People practise Hot Yoga to extend their bodies to these positions and pranayamas and the heated room helps to go more deeply into the position and sweat off toxins. In particular, 26+2, which makes up 26 same poses and 2 breathing exercises, is often described as Hot Yoga. Most positions occur twice and usually take 6-60 seconds, based upon the position.

Breathing in Hot Yoga

The respiration in and out of the nose in Hot Yoga, like all other styles of yoga (normal breathing). But the proper way of breathing is in every pose as follows :

  • Standard breathing: (Inhale and Exhale) in and out. You’re never completely going to empty the lungs.
  • 80-20 breathing: You completely fill your lungs and let only 20% of the air through your nose into your posture because your pose needs air from the lungs to keep it strong. This respiration is mainly in the backbones.
  • Breath exhalation: You begin with a full breath and exhale totally when you enter the position. Most of the breathing is in front pliers.

Poses of Hot yoga

There are 26 poses of Bikram Hot Yoga. Below are the hot yoga poses for beginners   which will help your lungs grow, improve organ detoxification, improve mental relaxation and blood flow :

Standing Deep Breathing (Pranayama)

A sequence of yoga starts with a pranayama breathing exercise in a standing posture. The maximum lung capacity is used to provide the body with oxygen, increase blood circulation and improve focus by heavy inhale and heavy exhalation.

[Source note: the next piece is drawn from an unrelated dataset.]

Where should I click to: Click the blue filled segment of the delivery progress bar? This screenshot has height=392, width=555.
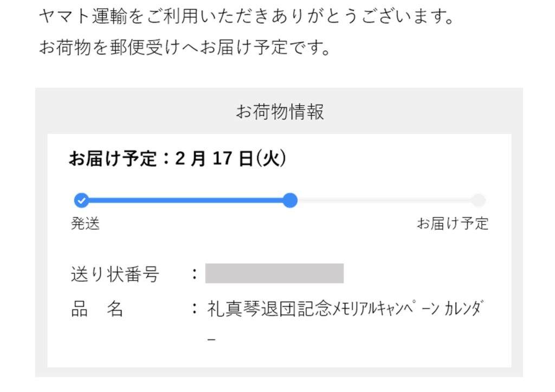tap(184, 201)

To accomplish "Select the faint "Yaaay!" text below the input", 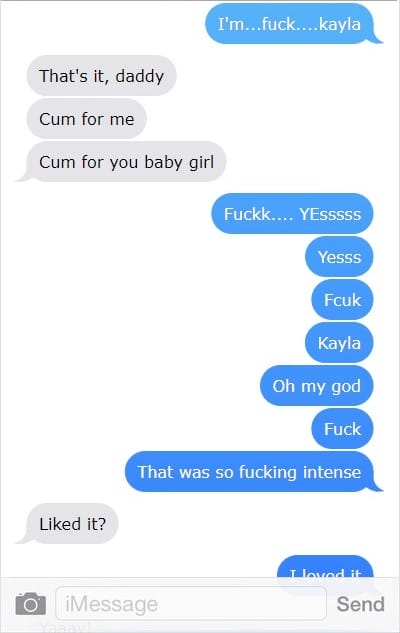I will pos(66,627).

Half Moon Pose (Ardha Chandrasana)

The next position, or Half Moon Pose, is Ardha Chandrasana. The word “Standing Side Stretch” is different in Hot Yoga from that of other styles of Yoga.

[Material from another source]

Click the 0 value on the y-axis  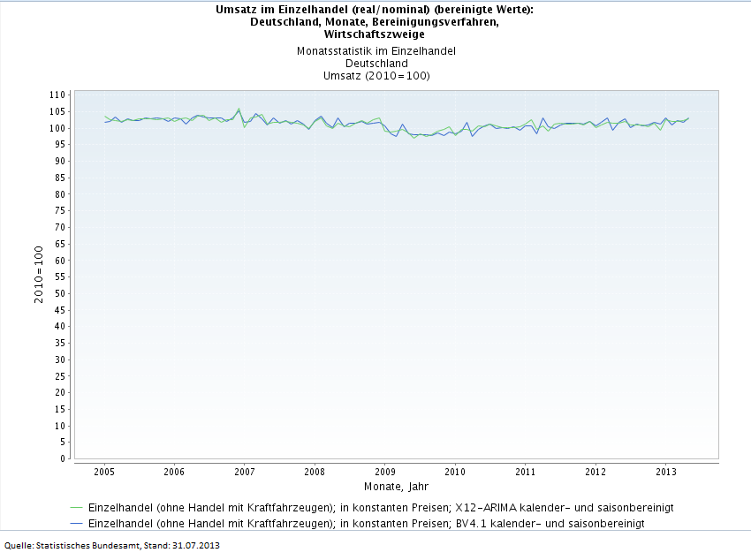[63, 458]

This position strengthens abdominal and spine muscles and stimulates the digestive organs.

Awkward Pose (Utkatasana)

The next one, or Awkward Pose, is Utkatasana. This position is sometimes called a chair pose in other yoga lines and strengthens the lower body as blood circulation is increased.

Eagle Pose (Garudasana )

Call it Garudasana, or Eagle Pose balance. It is the only position that reinforces, stretches and provides greater flexibility in all major joints of the body.

Standing Head-to-Knee Pose (Dandayamana Janushirasana)

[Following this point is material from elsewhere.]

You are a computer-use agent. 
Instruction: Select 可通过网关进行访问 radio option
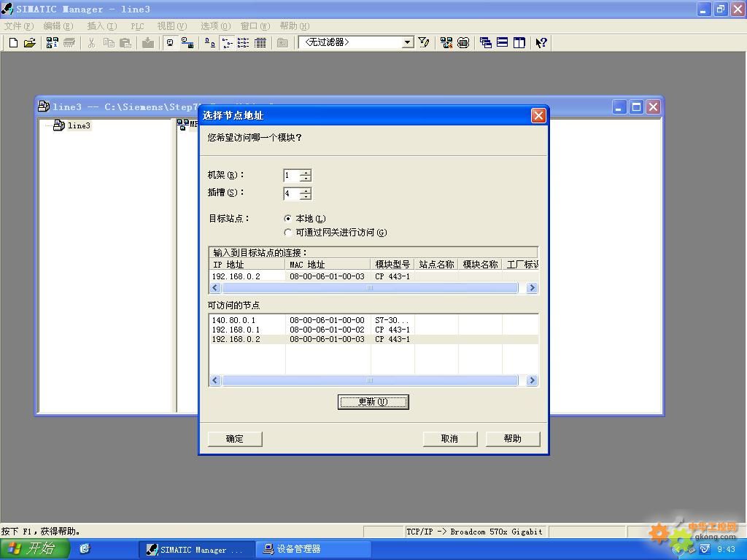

Dandayamana Janusirsana, also known as Standing Head-to-Knee Pose, is a difficult balance posture that engages the entire body. In particular, this posture increases concentration and stretches the legs, core and arms.

Just ensure that you work slowly into the pose. This is not a race, and your last wish is not an injury.

Standing Bow-Pulling Pose (Dandayamana-Dhanurasana)

The next transition to Dandayamana-Dhanurasana or Standing Bow-Pulling pose continues with balance. This pose greatly enhances strength and flexibility, as well as awareness and courage. Furthermore, the Bikram style promotes this pose as the only one that has the circulation impact of blood flow in the whole body. In other forms of yoga a very similar position is taught and practised which is named as the dancer’s pose.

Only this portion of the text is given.